What to do: Print exactly the lines that run from the first line of the material to the line containing "marketing agencies (120, 1013)", both ends included, and skip the pictures.

Stored data below:

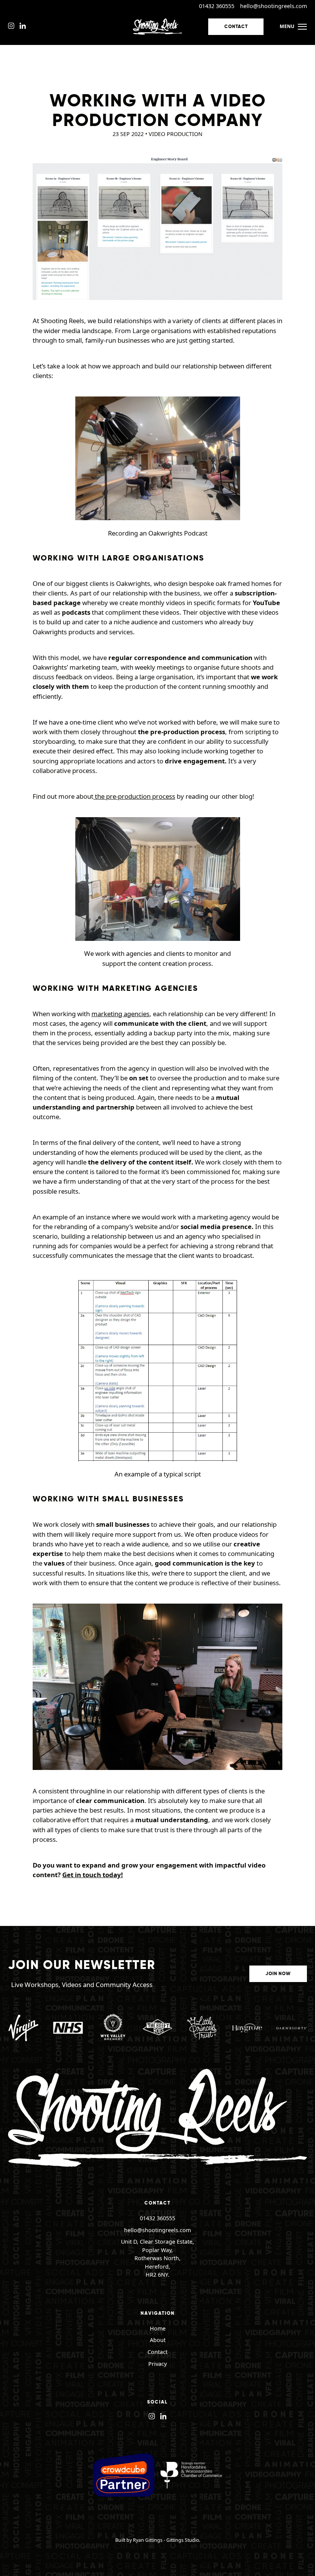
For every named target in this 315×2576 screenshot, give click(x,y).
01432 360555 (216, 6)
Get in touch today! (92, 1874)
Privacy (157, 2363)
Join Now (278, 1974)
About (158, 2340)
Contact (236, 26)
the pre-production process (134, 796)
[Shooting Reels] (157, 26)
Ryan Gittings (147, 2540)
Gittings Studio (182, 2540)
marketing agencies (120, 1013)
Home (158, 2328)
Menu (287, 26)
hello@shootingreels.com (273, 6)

End of Stored data.

Response:
For every named target in this 315×2576 screenshot, give click(x,y).
01432 360555 (216, 6)
Get in touch today! (92, 1874)
Privacy (157, 2363)
Join Now (278, 1974)
About (158, 2340)
Contact (236, 26)
the pre-production process (134, 796)
[Shooting Reels] (157, 26)
Ryan Gittings (147, 2540)
Gittings Studio (182, 2540)
marketing agencies (120, 1013)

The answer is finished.